>>
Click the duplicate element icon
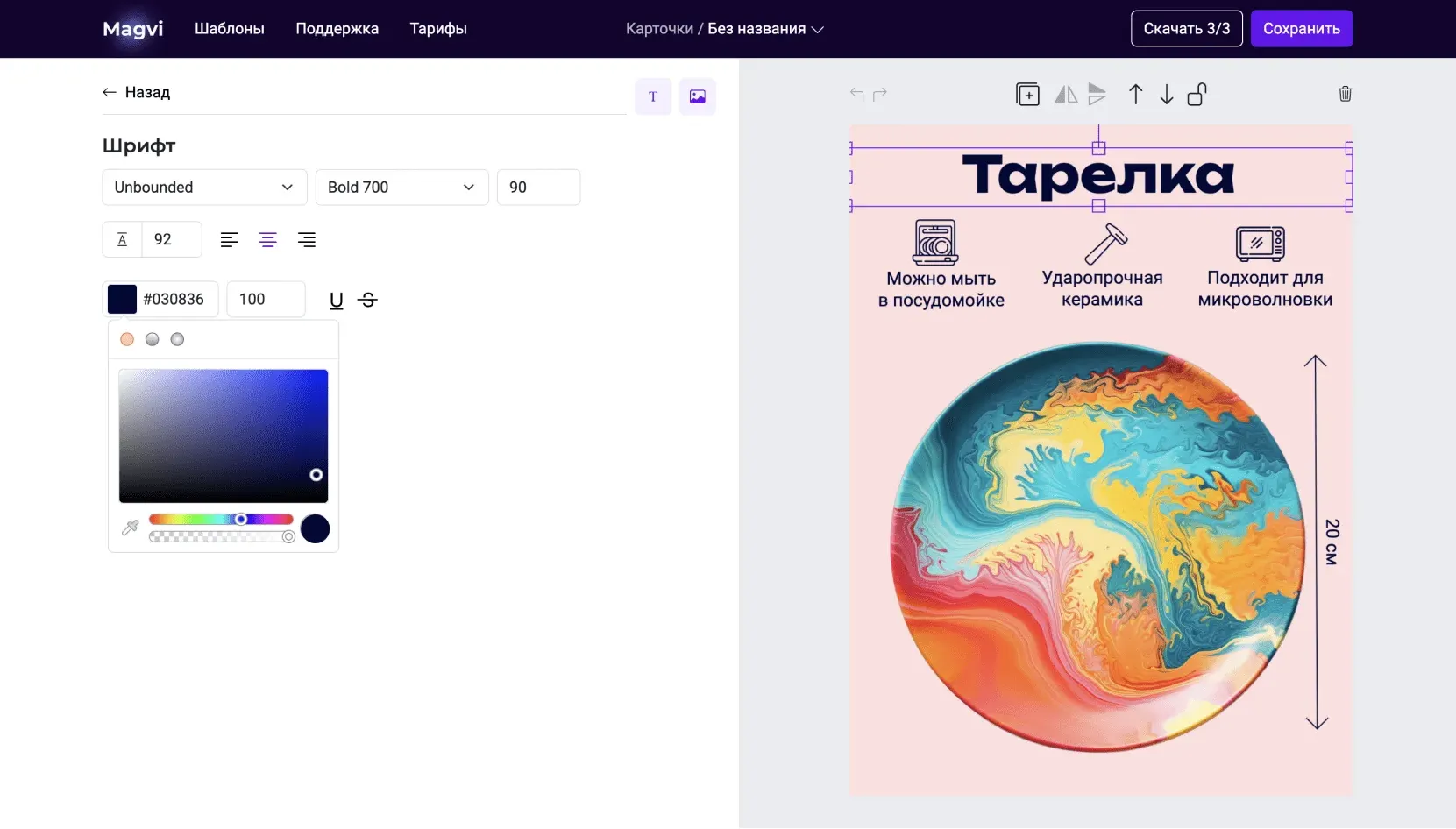 1027,95
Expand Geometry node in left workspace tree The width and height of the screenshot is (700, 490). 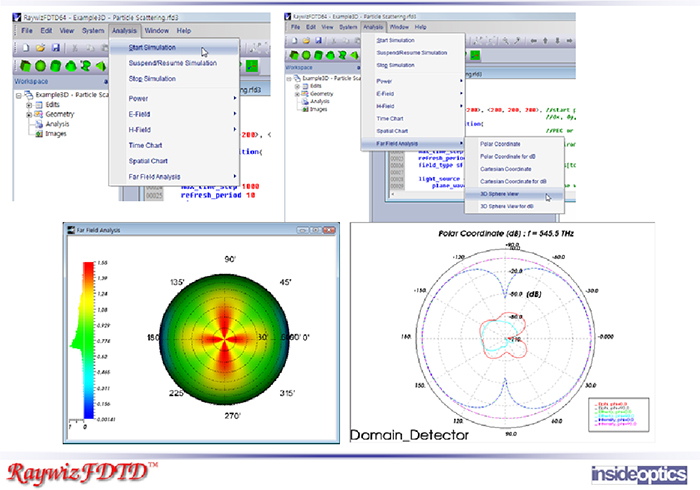click(30, 115)
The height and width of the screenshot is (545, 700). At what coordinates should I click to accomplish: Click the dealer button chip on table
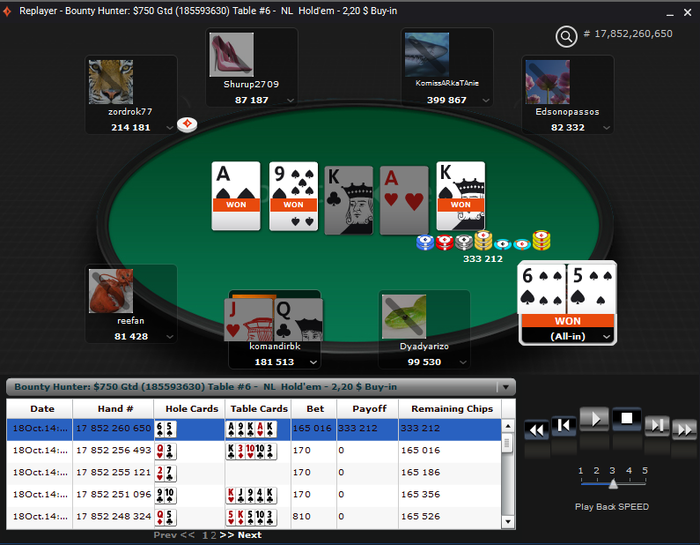[x=187, y=124]
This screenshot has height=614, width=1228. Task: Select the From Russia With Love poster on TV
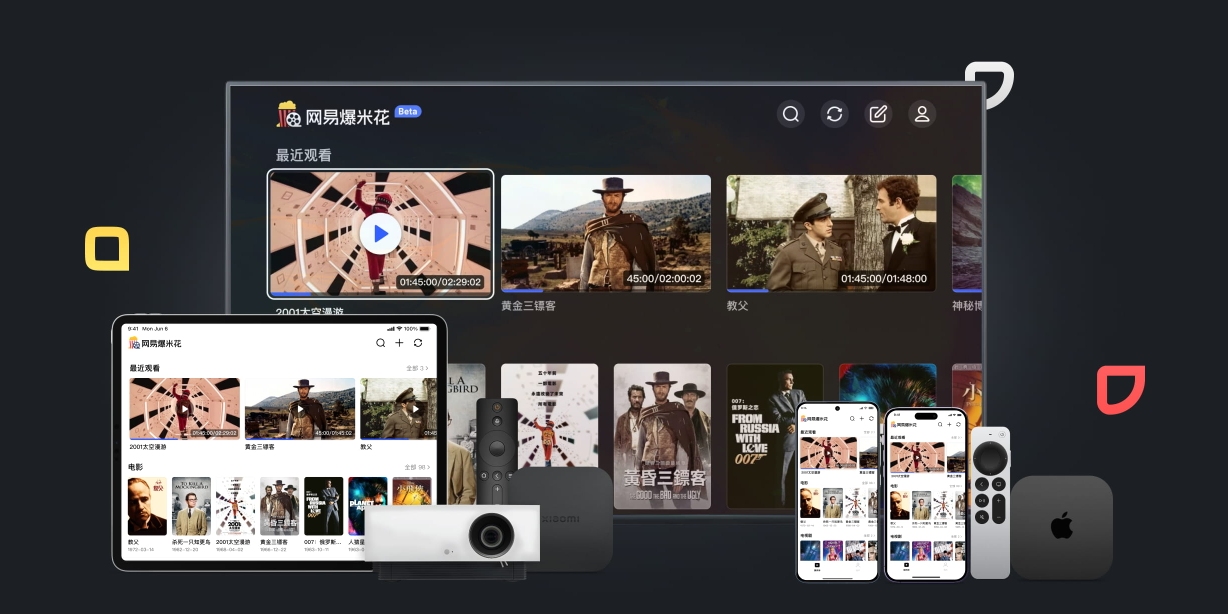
<<
» EXERCISE REQUIREMENTS
Set down only the lines from the one with "The height and" through the end of the entries, exactly as they appear, leaving out each picture.

» RESULT OF THE TASK
The height and width of the screenshot is (545, 700). At what coordinates should I click to accomplish: Click the dealer button chip on table
[x=187, y=124]
This screenshot has height=614, width=1228. Task: Select the From Russia With Love poster on TV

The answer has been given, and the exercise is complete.